RECORDS Block Start

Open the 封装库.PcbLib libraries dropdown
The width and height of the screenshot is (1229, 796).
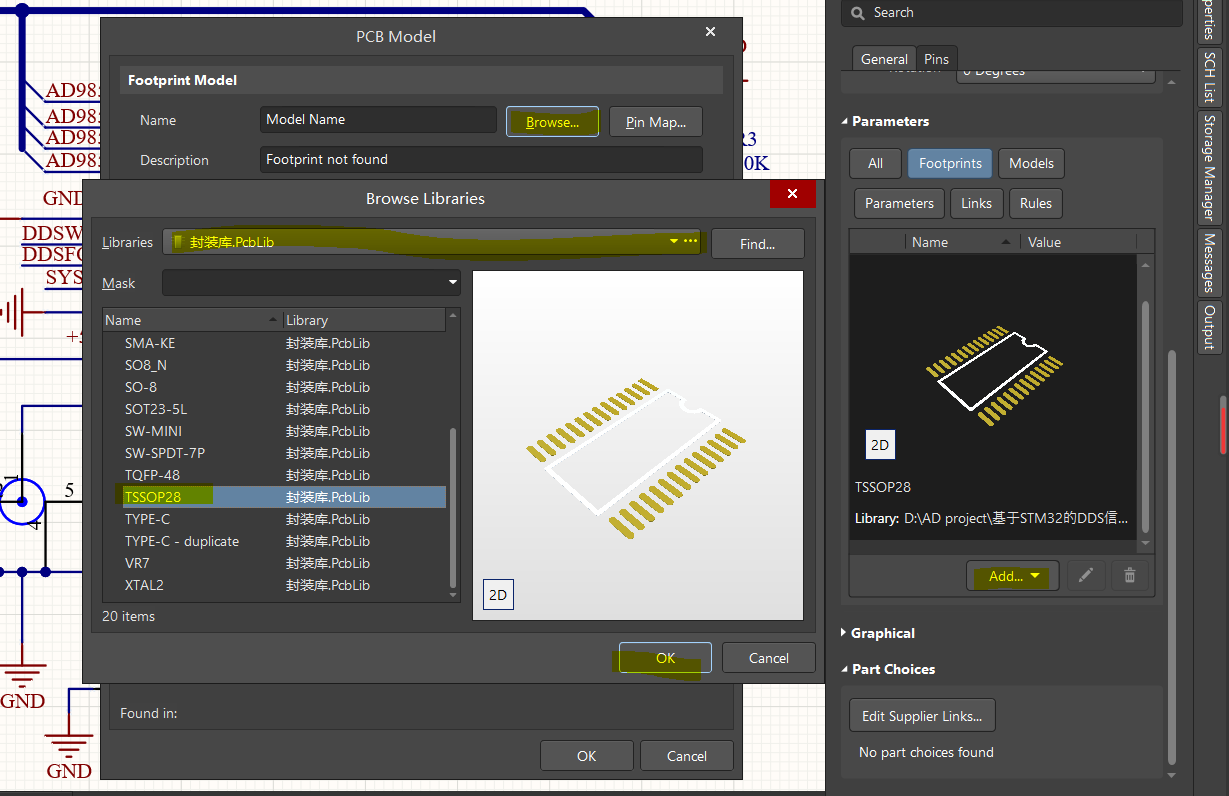[x=674, y=241]
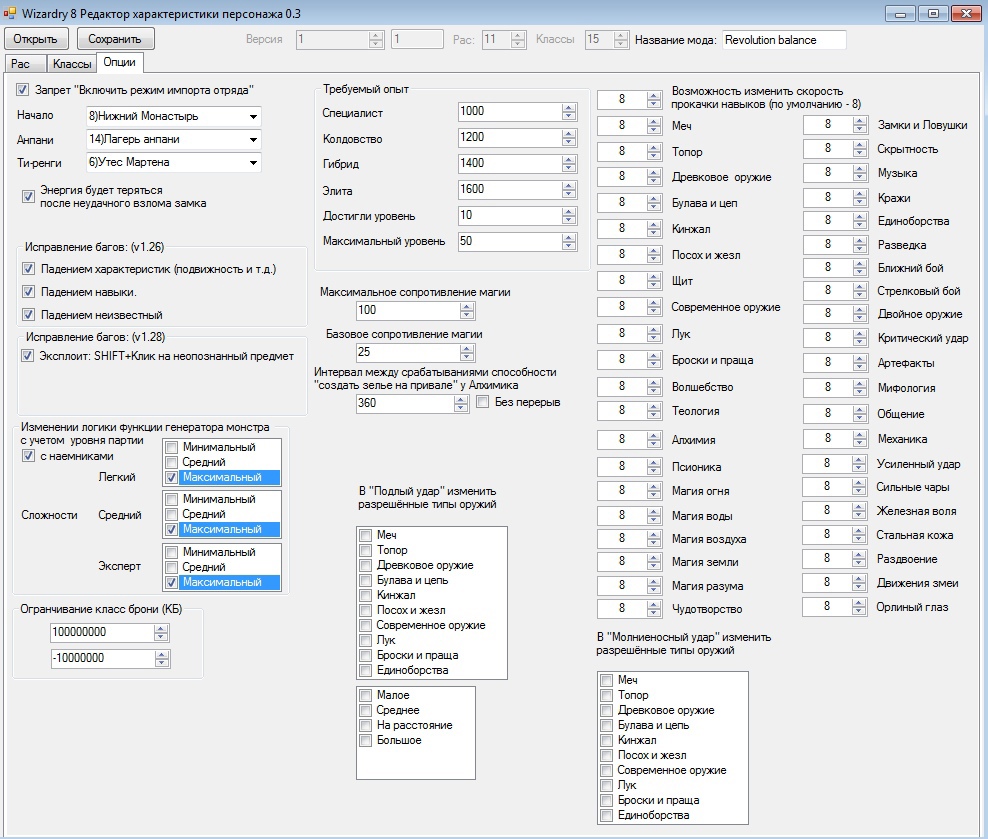
Task: Enable the Без перерыв checkbox
Action: pos(483,402)
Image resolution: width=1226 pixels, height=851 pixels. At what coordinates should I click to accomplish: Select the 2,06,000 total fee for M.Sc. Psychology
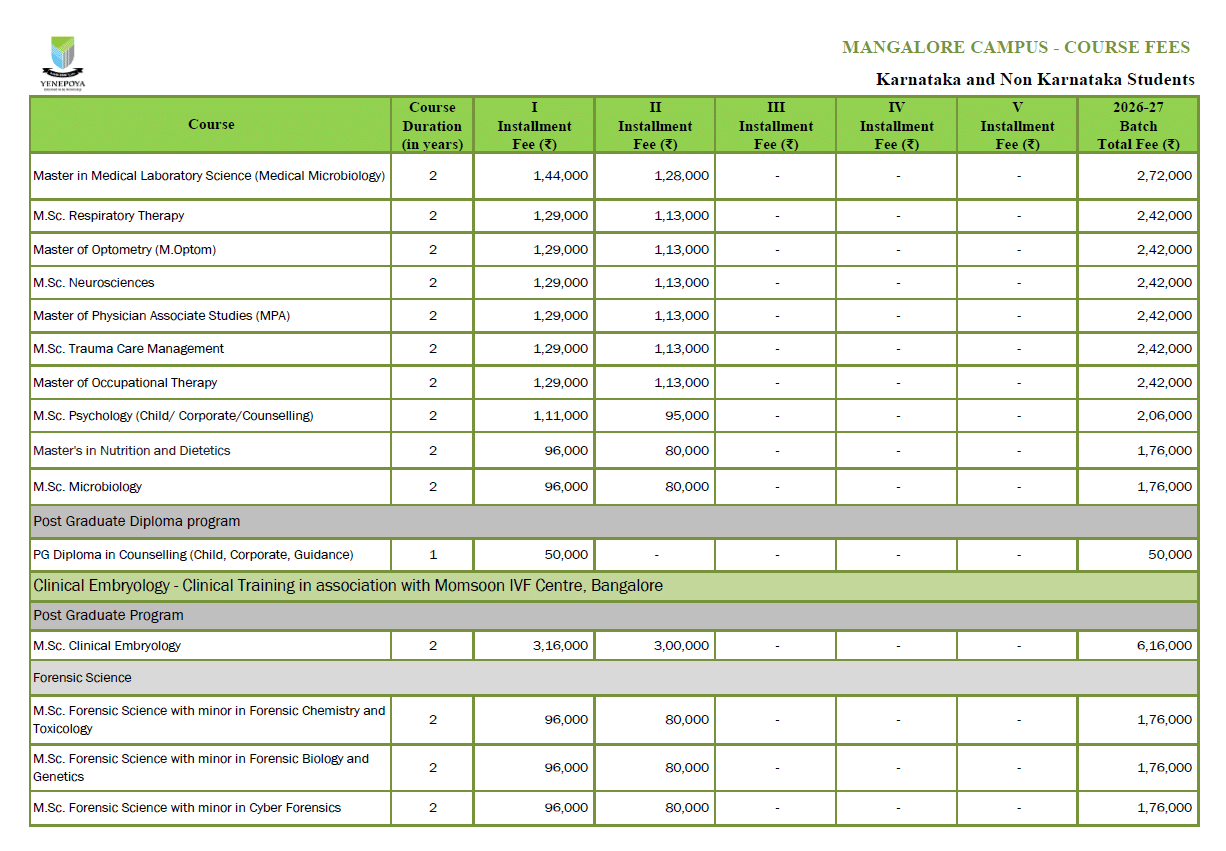1164,416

RECORDS Block End

### AIM OF THE EXERCISE
Your copy should restate every record word for word and contain no pictures.

### REPLY TO THE EXERCISE
Open the 封装库.PcbLib libraries dropdown
The width and height of the screenshot is (1229, 796).
[x=674, y=241]
Task: Enable the Без перерыв checkbox
Action: pos(483,402)
Image resolution: width=1226 pixels, height=851 pixels. At what coordinates should I click to accomplish: Select the 2,06,000 total fee for M.Sc. Psychology
1164,416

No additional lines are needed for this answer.